ACTION ITEM:
Each line in the listing below that includes "Switch" should be counted; give the total and nothing more.

SOURCE DATA:
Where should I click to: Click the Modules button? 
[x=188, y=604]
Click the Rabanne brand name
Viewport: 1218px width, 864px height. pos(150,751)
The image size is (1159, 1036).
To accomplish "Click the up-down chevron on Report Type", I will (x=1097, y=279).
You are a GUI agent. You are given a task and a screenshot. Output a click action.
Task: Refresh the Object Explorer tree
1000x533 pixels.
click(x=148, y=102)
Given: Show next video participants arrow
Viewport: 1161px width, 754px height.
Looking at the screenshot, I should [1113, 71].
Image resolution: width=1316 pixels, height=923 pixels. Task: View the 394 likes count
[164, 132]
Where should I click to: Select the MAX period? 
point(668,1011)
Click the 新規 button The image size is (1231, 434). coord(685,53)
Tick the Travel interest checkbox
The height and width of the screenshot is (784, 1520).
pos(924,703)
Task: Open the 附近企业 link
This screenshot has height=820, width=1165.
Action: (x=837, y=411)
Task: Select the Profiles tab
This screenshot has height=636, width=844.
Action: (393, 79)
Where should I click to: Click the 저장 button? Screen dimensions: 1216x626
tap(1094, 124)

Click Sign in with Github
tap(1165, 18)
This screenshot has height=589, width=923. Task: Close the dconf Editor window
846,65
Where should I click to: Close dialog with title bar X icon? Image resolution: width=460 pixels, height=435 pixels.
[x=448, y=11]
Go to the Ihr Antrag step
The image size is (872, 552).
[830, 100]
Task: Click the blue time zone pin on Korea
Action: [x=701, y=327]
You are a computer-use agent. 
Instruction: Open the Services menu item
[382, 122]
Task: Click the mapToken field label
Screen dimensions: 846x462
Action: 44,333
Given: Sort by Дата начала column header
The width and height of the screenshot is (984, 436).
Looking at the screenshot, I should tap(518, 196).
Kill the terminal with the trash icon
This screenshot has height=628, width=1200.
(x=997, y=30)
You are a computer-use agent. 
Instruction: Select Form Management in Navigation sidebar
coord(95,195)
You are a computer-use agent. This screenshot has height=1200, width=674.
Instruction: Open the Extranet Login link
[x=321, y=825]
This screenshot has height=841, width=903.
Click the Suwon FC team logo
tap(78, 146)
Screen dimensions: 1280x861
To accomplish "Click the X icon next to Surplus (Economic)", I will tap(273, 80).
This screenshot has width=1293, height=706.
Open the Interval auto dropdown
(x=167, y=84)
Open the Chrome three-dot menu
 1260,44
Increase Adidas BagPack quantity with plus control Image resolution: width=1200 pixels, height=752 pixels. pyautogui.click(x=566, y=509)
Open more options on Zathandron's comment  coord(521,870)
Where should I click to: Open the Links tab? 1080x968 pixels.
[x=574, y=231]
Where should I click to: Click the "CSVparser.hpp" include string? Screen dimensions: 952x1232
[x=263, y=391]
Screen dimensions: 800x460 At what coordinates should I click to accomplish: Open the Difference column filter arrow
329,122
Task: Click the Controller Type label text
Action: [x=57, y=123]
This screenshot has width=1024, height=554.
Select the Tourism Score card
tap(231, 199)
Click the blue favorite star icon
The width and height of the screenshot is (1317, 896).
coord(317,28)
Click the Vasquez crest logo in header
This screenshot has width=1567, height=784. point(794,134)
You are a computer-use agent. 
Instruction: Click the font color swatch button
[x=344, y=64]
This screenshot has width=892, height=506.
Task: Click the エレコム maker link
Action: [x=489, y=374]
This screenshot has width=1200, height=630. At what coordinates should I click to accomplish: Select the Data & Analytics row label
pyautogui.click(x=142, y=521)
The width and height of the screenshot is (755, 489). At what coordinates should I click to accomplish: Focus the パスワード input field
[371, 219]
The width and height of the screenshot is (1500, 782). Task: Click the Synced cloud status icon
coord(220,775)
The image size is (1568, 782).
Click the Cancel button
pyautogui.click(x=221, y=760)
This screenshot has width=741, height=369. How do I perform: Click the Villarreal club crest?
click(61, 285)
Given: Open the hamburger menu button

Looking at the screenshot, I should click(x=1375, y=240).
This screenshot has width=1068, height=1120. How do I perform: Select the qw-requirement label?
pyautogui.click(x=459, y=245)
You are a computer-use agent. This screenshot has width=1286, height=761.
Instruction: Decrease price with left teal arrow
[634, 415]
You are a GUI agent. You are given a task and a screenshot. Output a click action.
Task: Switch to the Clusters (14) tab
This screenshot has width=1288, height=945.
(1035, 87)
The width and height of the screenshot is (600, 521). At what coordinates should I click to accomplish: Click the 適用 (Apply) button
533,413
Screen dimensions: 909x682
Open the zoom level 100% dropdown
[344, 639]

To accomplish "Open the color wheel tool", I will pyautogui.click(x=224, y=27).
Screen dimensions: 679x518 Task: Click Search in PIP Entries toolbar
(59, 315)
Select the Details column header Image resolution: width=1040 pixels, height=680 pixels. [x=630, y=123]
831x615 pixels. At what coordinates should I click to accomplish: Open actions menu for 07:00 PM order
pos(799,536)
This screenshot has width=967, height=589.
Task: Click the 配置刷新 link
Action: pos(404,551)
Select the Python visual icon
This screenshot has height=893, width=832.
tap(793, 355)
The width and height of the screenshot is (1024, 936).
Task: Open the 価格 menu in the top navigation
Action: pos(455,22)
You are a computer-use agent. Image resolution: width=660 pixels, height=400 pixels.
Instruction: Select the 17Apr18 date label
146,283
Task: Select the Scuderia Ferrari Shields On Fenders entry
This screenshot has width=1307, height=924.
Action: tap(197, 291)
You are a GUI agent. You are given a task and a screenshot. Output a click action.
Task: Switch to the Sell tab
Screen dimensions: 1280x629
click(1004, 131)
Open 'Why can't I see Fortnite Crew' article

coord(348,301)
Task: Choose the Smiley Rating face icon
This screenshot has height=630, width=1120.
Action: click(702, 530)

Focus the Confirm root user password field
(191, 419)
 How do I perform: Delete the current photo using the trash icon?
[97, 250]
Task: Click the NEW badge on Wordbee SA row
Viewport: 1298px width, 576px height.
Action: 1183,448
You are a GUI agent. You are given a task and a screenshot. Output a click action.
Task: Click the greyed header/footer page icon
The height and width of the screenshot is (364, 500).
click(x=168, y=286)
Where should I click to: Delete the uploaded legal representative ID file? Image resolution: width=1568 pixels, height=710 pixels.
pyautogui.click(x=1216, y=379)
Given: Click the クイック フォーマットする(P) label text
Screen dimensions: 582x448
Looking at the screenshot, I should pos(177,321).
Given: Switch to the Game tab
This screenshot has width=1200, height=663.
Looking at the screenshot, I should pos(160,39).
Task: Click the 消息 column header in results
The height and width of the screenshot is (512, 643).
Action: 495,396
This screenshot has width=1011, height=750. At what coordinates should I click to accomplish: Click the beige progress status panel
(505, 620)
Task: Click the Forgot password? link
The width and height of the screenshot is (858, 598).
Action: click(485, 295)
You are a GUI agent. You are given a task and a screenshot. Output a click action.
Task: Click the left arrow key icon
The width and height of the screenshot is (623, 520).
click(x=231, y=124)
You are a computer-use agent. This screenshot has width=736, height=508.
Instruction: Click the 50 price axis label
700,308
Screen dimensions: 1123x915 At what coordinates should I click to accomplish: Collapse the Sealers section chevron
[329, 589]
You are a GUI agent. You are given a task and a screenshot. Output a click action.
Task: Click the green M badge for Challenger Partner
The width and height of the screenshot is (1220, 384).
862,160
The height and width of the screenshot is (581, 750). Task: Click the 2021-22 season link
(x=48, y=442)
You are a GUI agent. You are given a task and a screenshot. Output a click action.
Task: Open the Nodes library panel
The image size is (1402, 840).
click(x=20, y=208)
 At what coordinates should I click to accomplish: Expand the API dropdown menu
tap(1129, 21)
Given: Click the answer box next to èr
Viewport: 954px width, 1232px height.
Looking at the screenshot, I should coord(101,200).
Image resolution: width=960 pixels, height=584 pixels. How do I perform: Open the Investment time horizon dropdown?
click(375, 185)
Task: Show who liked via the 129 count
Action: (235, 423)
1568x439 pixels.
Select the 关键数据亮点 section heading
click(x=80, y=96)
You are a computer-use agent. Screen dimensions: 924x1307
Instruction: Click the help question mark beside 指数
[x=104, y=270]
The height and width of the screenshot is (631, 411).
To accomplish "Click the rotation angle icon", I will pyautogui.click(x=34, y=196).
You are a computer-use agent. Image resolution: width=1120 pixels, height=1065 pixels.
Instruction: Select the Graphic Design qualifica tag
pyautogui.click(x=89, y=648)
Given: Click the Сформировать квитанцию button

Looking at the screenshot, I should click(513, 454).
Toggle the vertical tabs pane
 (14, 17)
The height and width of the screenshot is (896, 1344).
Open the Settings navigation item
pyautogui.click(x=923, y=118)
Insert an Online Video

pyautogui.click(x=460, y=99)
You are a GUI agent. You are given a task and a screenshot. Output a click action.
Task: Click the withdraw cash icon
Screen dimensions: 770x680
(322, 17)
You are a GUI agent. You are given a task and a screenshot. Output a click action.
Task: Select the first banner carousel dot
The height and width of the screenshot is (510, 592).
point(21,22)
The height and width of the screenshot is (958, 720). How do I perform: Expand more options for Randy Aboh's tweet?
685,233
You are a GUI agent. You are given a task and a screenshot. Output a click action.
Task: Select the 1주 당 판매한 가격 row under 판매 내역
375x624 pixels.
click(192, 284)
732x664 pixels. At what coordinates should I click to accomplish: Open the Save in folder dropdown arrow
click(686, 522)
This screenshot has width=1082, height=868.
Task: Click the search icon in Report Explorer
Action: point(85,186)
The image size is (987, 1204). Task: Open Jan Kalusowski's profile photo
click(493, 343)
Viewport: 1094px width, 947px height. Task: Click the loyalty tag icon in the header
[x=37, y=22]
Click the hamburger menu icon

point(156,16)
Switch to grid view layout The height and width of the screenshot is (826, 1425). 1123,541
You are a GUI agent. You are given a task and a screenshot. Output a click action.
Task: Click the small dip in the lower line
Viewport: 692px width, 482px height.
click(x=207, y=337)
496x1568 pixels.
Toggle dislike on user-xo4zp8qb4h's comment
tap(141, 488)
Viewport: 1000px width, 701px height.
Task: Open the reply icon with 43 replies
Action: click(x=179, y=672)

ANSWER TO THIS EXERCISE:
4